Begitu pula dengan kata "المحيض" yang kedua: فِى النِّسَاءَ فَاعْتَزِلُوا الِمَحِيْضِ bukan perempuan yang haid yang harus diasingkan dan singkirkan, melainkan para suami yang harus melakukan i'tizal (tidak melakukan hubungan seksual) di tempat keluarnya darah haid (faraj atau vagina) samapi perempuan itu suci dari haid yang dialaminya. Sementara dalam selain hubungan seks, perempuan harus tetap diperlakukan sebagaimana biasa.
Penafsiran ayat seperti tersebut memang sesuai dengan ajaran Rasulullah Saw. Beliau menjelaskan bahwa maksud menjauhi para isteri di saat haid adalah tidak menjimak (menyetubuhinya), bukan memarginalkan mereka dalam segala aktifitas sehari-hari, seperti yang dipraktikkan oleh umat Yahudi.

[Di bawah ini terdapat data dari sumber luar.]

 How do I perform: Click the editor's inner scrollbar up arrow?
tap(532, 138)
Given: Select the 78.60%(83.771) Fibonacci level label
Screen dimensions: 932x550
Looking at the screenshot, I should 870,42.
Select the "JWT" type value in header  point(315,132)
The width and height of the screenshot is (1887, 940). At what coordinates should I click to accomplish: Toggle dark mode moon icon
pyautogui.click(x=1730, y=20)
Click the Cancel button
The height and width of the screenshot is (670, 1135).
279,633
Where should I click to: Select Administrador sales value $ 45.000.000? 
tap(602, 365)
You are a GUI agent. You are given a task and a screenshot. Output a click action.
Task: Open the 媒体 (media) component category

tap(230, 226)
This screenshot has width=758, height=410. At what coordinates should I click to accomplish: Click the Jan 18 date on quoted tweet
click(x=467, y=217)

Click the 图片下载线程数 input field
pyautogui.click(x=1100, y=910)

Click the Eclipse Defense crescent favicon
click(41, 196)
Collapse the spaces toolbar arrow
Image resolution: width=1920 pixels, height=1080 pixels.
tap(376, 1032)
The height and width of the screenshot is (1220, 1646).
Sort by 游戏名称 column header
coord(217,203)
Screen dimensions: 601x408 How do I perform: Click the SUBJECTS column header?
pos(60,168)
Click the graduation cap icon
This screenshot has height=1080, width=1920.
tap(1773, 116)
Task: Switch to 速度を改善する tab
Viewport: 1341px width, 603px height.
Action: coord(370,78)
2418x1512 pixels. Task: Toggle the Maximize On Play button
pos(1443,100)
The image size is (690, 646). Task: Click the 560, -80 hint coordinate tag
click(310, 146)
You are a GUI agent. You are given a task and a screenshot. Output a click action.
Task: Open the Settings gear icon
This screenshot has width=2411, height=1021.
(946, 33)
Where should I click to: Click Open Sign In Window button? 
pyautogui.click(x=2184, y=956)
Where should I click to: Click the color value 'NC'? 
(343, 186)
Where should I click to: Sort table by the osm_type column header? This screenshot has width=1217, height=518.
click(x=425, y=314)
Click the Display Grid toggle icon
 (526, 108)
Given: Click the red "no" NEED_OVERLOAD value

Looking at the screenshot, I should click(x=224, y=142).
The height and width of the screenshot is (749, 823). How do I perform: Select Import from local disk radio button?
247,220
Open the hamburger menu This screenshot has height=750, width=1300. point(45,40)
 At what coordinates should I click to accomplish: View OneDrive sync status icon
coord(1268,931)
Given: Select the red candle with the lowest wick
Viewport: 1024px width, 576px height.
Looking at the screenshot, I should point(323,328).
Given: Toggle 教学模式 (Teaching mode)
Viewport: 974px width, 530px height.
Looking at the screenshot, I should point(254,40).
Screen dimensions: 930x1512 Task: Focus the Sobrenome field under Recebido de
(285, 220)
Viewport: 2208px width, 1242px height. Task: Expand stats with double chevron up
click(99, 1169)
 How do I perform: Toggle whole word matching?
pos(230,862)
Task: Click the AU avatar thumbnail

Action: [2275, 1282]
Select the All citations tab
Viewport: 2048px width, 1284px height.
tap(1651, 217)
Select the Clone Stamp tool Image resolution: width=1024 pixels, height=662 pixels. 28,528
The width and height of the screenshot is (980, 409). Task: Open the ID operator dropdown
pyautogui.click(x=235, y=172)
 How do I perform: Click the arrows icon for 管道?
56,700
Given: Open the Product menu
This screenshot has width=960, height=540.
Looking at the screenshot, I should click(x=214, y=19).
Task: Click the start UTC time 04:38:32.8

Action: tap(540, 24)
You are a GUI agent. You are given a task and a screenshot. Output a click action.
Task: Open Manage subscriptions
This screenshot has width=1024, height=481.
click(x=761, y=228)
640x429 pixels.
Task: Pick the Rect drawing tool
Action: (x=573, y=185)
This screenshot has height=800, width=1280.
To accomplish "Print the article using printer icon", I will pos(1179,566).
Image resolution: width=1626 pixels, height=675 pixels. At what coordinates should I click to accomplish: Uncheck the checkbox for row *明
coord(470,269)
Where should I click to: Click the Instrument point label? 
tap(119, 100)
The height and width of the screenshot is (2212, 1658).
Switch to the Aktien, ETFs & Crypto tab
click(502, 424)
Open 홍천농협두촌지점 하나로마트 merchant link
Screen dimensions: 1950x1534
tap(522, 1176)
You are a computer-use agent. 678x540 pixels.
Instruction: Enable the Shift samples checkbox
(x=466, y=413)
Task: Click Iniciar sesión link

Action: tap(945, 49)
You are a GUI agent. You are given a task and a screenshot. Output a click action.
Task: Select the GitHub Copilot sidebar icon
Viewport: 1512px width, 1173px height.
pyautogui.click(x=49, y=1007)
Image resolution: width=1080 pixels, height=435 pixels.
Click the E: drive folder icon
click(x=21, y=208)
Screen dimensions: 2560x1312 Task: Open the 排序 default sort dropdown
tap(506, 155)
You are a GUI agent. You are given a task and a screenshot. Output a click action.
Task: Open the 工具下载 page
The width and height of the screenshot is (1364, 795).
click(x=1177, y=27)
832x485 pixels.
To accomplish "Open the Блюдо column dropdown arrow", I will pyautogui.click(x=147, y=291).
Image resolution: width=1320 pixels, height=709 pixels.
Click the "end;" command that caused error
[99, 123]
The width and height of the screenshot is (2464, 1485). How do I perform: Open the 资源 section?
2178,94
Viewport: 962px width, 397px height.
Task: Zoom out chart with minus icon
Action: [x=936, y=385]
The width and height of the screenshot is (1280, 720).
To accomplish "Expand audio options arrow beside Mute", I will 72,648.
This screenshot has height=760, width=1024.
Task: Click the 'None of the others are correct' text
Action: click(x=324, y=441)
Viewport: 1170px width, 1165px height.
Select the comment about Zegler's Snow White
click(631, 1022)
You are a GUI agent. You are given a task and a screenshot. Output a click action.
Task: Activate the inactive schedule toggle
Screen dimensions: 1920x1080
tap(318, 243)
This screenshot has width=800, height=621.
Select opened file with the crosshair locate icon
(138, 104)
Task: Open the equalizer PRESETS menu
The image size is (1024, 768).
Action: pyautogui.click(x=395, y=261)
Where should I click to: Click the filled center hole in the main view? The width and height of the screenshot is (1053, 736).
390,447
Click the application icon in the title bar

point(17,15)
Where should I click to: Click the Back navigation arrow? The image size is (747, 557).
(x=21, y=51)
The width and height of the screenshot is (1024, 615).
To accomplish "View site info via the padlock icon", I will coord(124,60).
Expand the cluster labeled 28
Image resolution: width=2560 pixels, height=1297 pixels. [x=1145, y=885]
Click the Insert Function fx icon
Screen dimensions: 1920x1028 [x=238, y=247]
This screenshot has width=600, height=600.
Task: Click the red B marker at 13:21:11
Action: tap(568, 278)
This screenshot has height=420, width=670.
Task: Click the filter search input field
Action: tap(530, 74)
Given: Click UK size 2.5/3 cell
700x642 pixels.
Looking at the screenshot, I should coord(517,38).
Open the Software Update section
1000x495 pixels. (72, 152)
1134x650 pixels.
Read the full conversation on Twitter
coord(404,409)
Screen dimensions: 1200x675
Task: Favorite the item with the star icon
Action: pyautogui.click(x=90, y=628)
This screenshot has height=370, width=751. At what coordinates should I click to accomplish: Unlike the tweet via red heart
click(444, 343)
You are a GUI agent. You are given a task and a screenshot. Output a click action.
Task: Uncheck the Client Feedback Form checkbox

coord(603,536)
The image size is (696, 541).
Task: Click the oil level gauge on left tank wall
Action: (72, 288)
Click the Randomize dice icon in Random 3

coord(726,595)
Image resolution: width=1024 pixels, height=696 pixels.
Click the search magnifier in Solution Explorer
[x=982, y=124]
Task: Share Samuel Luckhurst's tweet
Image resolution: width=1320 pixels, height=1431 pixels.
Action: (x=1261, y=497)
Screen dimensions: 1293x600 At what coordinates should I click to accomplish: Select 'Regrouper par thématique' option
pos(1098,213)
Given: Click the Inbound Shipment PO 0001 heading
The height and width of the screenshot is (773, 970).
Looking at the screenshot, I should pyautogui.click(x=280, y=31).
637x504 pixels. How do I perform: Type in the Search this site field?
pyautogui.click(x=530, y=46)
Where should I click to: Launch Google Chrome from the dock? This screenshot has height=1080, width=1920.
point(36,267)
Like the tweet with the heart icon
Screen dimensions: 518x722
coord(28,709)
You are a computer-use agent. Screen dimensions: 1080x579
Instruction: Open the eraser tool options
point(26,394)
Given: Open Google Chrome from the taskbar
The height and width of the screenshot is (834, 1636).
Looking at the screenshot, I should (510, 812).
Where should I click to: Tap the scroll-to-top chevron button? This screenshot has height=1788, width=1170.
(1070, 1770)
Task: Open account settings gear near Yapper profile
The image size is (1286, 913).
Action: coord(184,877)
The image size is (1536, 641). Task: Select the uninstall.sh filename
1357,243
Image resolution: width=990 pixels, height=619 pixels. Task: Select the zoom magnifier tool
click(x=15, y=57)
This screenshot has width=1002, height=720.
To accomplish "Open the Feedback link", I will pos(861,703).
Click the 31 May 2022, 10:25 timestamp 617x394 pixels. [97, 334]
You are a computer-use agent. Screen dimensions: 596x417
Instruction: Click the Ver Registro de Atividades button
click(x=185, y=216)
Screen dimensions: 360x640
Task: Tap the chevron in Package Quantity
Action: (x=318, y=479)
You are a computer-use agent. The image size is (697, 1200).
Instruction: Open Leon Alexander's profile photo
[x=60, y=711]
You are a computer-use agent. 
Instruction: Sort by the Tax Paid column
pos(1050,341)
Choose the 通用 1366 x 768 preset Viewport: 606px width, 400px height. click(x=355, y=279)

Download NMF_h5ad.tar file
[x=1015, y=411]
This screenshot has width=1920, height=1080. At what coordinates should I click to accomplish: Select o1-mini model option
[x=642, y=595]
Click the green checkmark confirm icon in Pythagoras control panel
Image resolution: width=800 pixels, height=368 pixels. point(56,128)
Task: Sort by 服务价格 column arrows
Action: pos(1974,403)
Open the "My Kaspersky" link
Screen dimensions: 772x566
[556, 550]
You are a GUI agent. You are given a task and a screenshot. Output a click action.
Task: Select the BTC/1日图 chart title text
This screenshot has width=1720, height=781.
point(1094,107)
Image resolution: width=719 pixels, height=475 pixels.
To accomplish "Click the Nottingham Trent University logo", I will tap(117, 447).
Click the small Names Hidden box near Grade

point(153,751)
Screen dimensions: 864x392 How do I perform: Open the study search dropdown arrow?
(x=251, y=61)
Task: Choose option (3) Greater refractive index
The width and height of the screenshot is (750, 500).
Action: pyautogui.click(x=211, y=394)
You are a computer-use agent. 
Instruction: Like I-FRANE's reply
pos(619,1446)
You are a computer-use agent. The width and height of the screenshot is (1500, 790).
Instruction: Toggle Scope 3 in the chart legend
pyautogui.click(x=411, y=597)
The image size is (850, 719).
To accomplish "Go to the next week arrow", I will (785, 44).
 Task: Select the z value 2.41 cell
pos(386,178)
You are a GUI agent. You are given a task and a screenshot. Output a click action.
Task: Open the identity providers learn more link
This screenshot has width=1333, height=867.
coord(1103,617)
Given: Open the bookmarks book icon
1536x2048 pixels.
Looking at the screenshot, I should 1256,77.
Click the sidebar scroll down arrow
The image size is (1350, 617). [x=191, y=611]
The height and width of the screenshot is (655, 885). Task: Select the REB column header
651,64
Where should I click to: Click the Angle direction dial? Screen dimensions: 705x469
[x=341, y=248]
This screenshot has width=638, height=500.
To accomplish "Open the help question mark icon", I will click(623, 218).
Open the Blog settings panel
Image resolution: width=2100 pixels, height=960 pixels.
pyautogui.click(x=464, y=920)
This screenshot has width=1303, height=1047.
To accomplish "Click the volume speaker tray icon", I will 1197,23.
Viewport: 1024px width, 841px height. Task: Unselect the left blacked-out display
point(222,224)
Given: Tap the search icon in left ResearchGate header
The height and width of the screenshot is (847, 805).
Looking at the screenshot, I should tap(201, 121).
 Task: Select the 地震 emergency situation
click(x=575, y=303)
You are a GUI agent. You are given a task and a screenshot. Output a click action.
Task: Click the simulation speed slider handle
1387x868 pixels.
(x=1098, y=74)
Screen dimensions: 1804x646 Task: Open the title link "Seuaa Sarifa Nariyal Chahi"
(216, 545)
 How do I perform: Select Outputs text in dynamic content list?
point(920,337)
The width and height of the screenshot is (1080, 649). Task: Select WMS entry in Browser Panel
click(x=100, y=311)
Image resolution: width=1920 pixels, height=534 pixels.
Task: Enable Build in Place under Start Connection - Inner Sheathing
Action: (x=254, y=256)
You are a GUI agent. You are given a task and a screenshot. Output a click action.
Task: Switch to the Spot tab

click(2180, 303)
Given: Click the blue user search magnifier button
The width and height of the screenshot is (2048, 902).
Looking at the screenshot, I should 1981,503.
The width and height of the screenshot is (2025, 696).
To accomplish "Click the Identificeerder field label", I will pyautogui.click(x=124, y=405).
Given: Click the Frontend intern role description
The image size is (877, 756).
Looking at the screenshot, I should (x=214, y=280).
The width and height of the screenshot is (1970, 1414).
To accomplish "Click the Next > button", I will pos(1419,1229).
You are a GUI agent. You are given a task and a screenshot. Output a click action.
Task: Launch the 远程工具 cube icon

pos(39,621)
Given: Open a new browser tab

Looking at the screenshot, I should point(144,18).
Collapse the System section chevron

Rasulullah saw. bersabda:
حَدَّثَنَا مُوْسَى اْبنُ إِسْمَاعِيْلَ, ثَنَا حَمَّادُ, ثَناَ ثَابِتُ الْبُنَانِيُّ, عَنْ أَنَسٍ ابْنِ مَالِكٍ قَالَ: (اِنَّ الْيَهُوْدَ كَانَتْ اِذَا حَاضَتْ مِنْهُمُ الْمَرْاَةُ اَخْرَجُوْهَا مِنَ الْبَيْتِ وَلَمْ يُوَاكِلُوْهَا وَلَمْ يُشَارِبُوْهَا وَلَمْ يُجَاِمعُوْهَا فِى الْبَيْتِ فَسَئَلَ رَسُوْلُ اللهِ صلعم عَنْ ذَلِكَ, فَاَنْزَلَ اللهُ تعَاَلَى ذِكْرَهُ:{ وَيَسْئَلُوْنَكَ عَنِ الْمَحِيْضِ قُلْ هُوَ اَذًى فَاعْتَزِلُوا النِّسَاءَ فِى الِمَحِيْضِ } اِلَى اَخِرِ الْاَيَةِ. فَقَالَ رَسُوْلُ اللهِ صلعم: {جَامِعُوْهُنَّ فِى الْبُيُوْتِ, اِصْنَعُوْا كُلَّ شَئْ ٍغيَرَ النِّكَاحِ{
"Musa bin Isma'il mengabarkan kepada kita, bahwa berdasarkab berita yang dikabarkan oleh Hammad yang diterima dari Tsabit al-Bunaniy, dari Anas bin Malik, dia berkata: apabila orang perempuan yahudi sedang haidl, maka dia akan dikeluarkan dari rumahnya, tidak diajak makan bersama, minum bersama dan tidak boleh tinggal dalam rumahnya. Lalu Rasulullah ditanya mengenai hal itu, maka Allah menurunkan ayat: (mereka bertanya kepadamu tentang haidl, katakanlah: haidl itu adalah kotoran. Maka hendaklah kamu menjauhkan diri dari wanita diwaktu haidl) sampai akhir ayat. Lalu Rasulullah bersabda: (ajaklah mereka berkumpul dalam rumah-rumah mereka, dan berbuatlah apa saja kecuali yang berhubungan dengan seks)".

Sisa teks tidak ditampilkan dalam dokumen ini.